Posted September. 13, 2005 07:33,   

한국어

What cuisine did the kings of old Korean dynasties enjoy at Chuseok, the Korean version of Thanksgiving? According to the Institute of Korean Royal Cuisine, a king used to have a feast similar to a Thanksgiving dinner of the families of his nobles. Song-pyeon (sweet stuffed rice dough cake) and wine, both made from the year’s newly-harvested rice, would be served to his ancestors in morning memorial rites, and his table would be filled with traditional Chuseok cuisine including song-pyeon, taro soup, steamed chicken, pear sujeonggwa (a traditional Korean sweet drink made from ginger, cinnamon, and honey), newly-picked chestnuts, cooked mushrooms, song-i sanjeok, (skewed pine mushrooms and beef), and hwayangjeok (skewed beef and vegetables).

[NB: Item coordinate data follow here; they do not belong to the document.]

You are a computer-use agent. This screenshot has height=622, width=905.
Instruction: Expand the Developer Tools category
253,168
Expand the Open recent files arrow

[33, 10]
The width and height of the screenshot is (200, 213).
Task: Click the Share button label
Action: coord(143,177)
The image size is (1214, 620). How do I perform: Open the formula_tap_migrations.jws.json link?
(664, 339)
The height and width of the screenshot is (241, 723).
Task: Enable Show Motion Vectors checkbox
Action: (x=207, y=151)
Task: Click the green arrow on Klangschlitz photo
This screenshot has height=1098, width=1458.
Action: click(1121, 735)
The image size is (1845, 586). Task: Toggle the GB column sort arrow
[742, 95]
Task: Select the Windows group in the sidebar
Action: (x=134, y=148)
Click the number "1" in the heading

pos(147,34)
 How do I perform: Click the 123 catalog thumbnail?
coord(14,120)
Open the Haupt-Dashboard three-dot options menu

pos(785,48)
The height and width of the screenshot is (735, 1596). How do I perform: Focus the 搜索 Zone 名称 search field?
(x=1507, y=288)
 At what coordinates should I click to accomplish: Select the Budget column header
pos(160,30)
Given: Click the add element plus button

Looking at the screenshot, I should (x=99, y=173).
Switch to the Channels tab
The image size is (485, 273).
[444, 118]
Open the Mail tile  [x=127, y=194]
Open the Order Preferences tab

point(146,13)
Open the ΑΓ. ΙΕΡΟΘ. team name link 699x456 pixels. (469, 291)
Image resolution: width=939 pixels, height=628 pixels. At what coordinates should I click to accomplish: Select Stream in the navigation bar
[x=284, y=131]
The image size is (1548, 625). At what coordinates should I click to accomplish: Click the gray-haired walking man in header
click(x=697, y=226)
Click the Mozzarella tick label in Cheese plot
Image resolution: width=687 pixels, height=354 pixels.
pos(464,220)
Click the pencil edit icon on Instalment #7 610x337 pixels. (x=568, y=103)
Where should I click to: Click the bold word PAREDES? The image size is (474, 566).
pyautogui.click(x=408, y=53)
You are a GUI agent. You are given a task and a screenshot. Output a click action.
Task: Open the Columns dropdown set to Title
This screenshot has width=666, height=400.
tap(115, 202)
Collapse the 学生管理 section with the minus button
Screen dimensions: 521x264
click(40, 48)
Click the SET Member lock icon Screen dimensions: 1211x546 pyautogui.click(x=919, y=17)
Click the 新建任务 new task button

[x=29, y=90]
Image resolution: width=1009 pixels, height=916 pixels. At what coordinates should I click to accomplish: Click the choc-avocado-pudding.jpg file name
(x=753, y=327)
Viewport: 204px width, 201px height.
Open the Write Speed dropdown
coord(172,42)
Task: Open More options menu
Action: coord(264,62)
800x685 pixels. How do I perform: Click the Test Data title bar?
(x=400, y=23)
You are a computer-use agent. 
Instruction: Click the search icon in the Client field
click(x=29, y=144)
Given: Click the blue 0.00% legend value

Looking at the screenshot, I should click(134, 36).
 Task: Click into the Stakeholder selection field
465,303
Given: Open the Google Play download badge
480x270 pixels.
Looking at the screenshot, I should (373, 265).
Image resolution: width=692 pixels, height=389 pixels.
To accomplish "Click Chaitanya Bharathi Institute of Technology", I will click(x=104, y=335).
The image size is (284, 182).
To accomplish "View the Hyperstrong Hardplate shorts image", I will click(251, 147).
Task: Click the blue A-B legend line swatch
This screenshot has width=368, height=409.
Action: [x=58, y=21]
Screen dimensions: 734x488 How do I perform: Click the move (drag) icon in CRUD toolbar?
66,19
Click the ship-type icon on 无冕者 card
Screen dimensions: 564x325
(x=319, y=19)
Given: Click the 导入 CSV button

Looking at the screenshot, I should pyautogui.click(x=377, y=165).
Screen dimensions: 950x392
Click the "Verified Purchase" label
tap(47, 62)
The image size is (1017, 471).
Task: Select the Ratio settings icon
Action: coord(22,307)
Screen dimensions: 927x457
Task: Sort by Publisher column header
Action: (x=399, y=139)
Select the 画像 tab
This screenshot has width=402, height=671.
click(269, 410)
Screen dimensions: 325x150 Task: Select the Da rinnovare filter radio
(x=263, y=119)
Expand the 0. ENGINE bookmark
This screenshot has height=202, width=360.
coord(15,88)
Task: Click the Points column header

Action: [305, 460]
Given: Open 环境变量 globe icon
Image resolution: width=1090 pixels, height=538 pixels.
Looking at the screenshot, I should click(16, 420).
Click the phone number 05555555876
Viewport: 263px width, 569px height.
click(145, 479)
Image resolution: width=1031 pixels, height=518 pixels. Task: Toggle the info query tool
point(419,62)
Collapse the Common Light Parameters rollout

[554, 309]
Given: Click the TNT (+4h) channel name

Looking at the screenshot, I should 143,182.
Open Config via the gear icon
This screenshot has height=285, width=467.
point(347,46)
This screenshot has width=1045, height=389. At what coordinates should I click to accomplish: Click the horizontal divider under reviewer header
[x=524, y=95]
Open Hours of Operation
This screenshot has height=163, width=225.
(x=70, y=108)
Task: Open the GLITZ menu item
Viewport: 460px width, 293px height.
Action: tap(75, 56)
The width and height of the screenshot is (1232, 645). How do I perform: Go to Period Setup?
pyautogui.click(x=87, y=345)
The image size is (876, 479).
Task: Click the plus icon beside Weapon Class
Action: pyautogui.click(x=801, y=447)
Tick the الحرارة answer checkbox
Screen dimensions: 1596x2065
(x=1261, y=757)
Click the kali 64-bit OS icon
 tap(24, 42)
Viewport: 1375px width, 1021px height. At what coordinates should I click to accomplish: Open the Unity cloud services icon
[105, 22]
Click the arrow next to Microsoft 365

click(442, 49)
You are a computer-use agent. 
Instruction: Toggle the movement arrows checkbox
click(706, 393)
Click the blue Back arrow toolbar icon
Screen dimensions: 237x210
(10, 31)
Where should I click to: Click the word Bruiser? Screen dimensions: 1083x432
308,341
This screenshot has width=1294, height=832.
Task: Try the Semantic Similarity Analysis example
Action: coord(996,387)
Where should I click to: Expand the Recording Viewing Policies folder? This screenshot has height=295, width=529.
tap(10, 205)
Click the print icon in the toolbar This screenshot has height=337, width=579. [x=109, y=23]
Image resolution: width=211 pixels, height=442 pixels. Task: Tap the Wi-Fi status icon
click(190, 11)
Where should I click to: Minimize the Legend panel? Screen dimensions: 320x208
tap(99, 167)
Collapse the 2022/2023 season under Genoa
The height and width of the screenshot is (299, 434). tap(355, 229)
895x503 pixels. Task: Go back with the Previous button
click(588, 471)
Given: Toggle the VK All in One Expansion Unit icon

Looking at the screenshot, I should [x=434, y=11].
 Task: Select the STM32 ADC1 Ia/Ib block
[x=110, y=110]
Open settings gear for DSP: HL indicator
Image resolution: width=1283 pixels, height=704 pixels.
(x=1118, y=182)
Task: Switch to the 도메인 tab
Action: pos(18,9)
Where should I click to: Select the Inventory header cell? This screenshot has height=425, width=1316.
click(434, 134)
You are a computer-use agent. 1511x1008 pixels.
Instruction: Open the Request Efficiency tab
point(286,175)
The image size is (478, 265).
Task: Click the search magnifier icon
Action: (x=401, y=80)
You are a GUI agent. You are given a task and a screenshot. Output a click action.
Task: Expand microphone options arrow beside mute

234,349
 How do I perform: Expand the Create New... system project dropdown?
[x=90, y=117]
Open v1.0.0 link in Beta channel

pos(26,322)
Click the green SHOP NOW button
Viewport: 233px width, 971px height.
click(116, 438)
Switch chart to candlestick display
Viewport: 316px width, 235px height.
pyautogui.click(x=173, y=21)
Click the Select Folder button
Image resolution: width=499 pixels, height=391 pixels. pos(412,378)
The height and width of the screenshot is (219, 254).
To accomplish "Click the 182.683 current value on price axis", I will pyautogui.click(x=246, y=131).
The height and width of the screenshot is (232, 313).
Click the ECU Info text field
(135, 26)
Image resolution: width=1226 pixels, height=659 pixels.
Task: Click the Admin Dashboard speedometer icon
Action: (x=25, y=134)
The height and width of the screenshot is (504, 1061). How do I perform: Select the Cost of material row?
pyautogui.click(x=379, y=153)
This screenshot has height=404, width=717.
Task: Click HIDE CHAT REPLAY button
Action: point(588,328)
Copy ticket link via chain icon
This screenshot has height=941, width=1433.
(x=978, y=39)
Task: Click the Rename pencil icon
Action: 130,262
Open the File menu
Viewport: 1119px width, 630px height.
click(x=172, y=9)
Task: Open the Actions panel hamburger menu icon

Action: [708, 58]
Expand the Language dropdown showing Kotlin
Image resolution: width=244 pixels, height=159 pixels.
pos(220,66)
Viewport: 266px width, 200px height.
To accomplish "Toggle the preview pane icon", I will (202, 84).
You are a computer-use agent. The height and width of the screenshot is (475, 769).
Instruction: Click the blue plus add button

Korean royal Chuseok cuisine is gaining popularity among Americans. At 32nd St. in Manhattan, the restaurant Hangawi (another name for Chuseok) that serves Korean royal cuisine is always filled with American customers who are willing to pay $100 for a meal. This restaurant is a favorite place of celebrities like Gwyneth Paltrow, Richard Gere, and Calvin Klein. Bibimbap, a bowl of rice topped with cooked vegetables, minced meat, and an egg, a dish for ordinary people, has become the most popular Korean food in the world. Former U.S. president Bill Clinton enjoyed a bowl of Bibimbap mixed with spring herbs and spicy red chili paste last February during his visit to Korea.

Korean dishes are still much less fashionable than Japanese dishes, however. The global popularity of Japanese cuisine is indebted to the efforts of Japanese chefs, who have been known to “go the extra mile” to promote Japanese cuisine, such as sprinkling olive oil on sashimi to dispel American repulsion to raw fish. “If we can remove the strong smells from Korean food, it could achieve world-wide popularity,” said Lee Jae-hun, a member of the Society of Korean Cuisine Chefs. Fermented bean paste is notorious for its strong smell, but when stir-fried, it retains its flavor while losing the odor. Cooked with pine needle oil, pan-fried food is scented with the subtle aroma of pine trees. Scent can be another attraction for the healthy diet of Korean cuisine.

The Korean Wave, which refers to the increase in popularity of Korean culture in Asian countries, has attracted a lot of international visitors to Korean restaurants. However, out of 17 five-star hotels in Seoul, only five contain Korean restaurants, and those that do are barely making ends meet. Their downfall is attributable to the fact that specialized Korean restaurants elsewhere threaten their position, and that many have failed to develop the management skills adequate for presenting Korean-style meals.

To regain the status of hotel-based Korean restaurants, 24 chefs at the Lotte Hotel in downtown Seoul are developing new menus. The TV drama Daejanggeum, a story about a royal chef in old Korea, was a big hit in many Asian countries. If the chefs in the Lotte Hotel learn lessons from Daejanggeum, Korean hotels will be able to take pride in themselves for making great contributions to the globalization of Korean cuisine.